From the reaction \(2C_2H_6 + 7O_2
ightarrow 4CO_2 + 6H_2O\), the mole ratio of \(C_2H_6\) to \(O_2\) is \(2:7\).
For 5 moles of \(C_2H_6\), moles of \(O_2\) required: \(\frac{7}{2} \times 5 = 17.5\) mol. But we have 14 mol \(O_2\) (less than 17.5), so \(O_2\) is limiting.
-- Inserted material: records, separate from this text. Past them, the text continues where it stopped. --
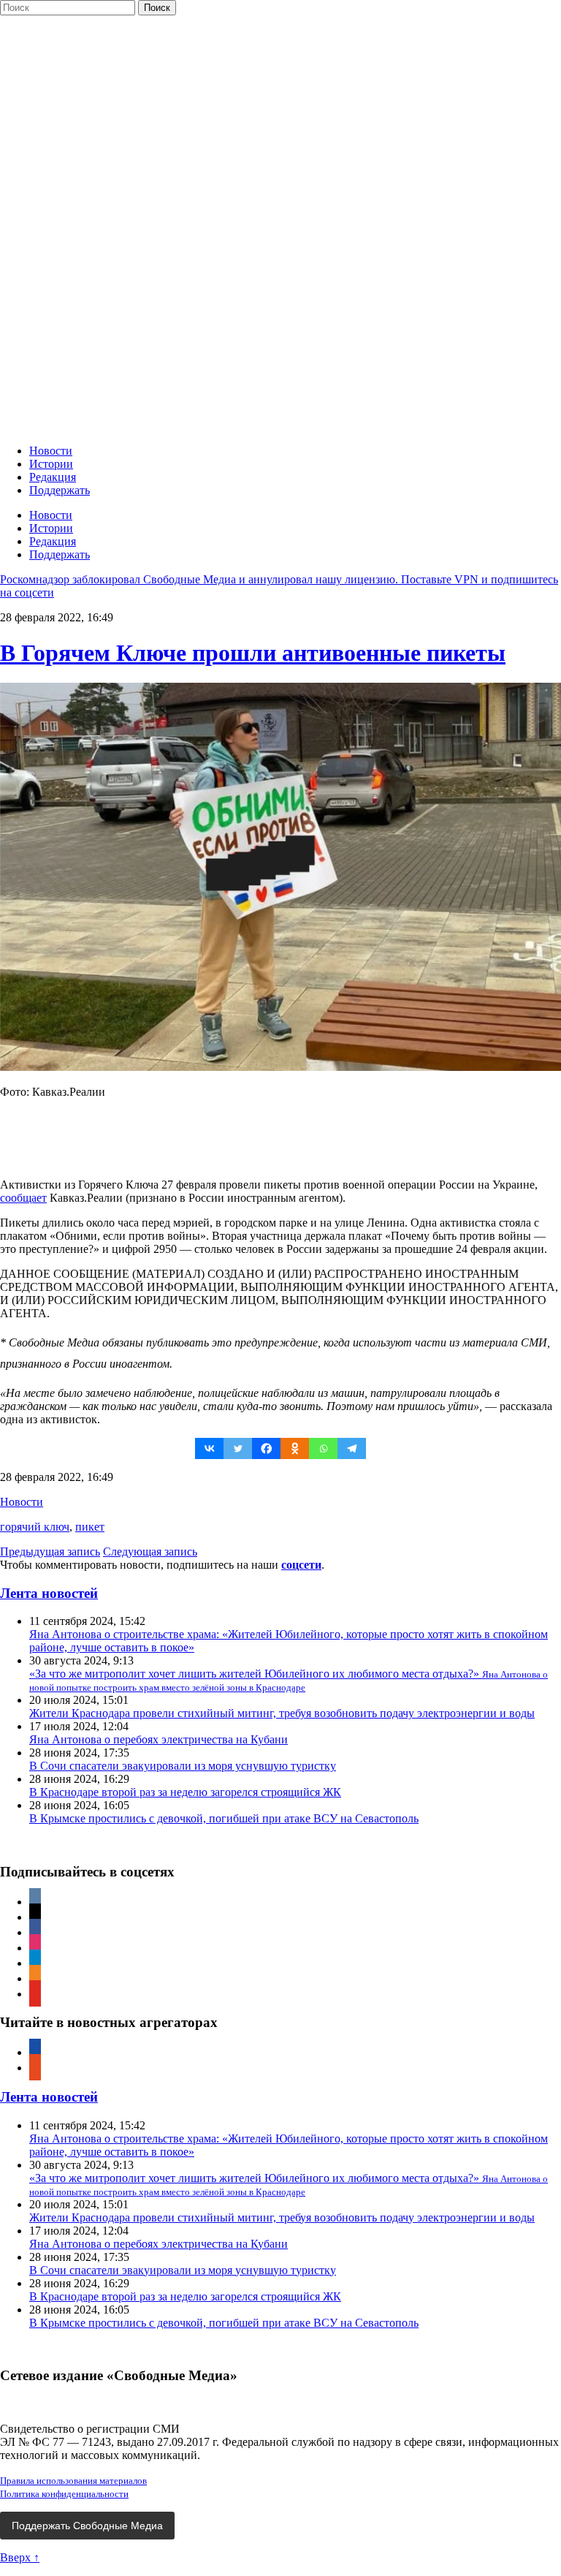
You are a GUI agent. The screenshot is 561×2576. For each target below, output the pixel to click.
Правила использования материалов (73, 2480)
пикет (89, 1526)
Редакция (52, 477)
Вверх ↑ (19, 2557)
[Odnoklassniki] (294, 1448)
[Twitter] (238, 1448)
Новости (50, 450)
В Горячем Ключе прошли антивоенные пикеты (252, 653)
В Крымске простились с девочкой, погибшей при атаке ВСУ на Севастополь (224, 1818)
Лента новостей (49, 1593)
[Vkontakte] (209, 1448)
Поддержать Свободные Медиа (87, 2525)
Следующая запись (150, 1551)
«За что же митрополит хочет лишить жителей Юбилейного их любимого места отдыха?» (288, 1680)
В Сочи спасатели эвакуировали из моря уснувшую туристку (182, 1765)
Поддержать (59, 490)
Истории (51, 464)
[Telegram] (351, 1448)
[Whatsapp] (323, 1448)
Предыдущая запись (50, 1551)
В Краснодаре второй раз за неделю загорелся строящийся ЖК (185, 1792)
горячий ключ (34, 1526)
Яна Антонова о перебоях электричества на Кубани (158, 1739)
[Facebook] (266, 1448)
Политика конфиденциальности (64, 2493)
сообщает (23, 1198)
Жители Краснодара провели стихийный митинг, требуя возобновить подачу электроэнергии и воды (282, 1713)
Step2: Calculate \(CO_2\) from \(O_2\)

Mole ratio of \(O_2\) to \(CO_2\) is \(7:4\).
Moles of \(CO_2\) = \(\frac{4}{7} \times 14 = 8\) mol? Wait, no—wait, 14 mol \(O_2\): \(\frac{4}{7} \times 14 = 8\)? Wait, no, wait the options have 8? Wait, no, let's recheck. Wait, 2 moles \(C_2H_6\) react with 7 moles \(O_2\) to make 4 moles \(CO_2\). So for 14 moles \(O_2\): \(\frac{4}{7} \times 14 = 8\)? Wait, but the options have 8? Wait, no, maybe I messed up. Wait, 7 moles \(O_2\) produce 4 moles \(CO_2\), so 14 moles \(O_2\) (which is 2 times 7) would produce \(4 \times 2 = 8\)? Wait, but the options include 8. Wait, but let's check the \(C_2H_6\) side. 5 moles \(C_2H_6\) would need \(7/2 \times 5 = 17.5\) moles \(O_2\), but we have 14, so \(O_2\) is limiting. So \(CO_2\) from \(O_2\): \(14 \times (4/7) = 8\). Wait, but the options have 8? Wait, the options are 12,4,16,8. So 8? Wait, maybe I made a mistake. Wait, no, 7 moles \(O_2\) give 4 moles \(CO_2\), so 14 moles \(O_2\) (72) give 42=8 moles \(CO_2\). Yes.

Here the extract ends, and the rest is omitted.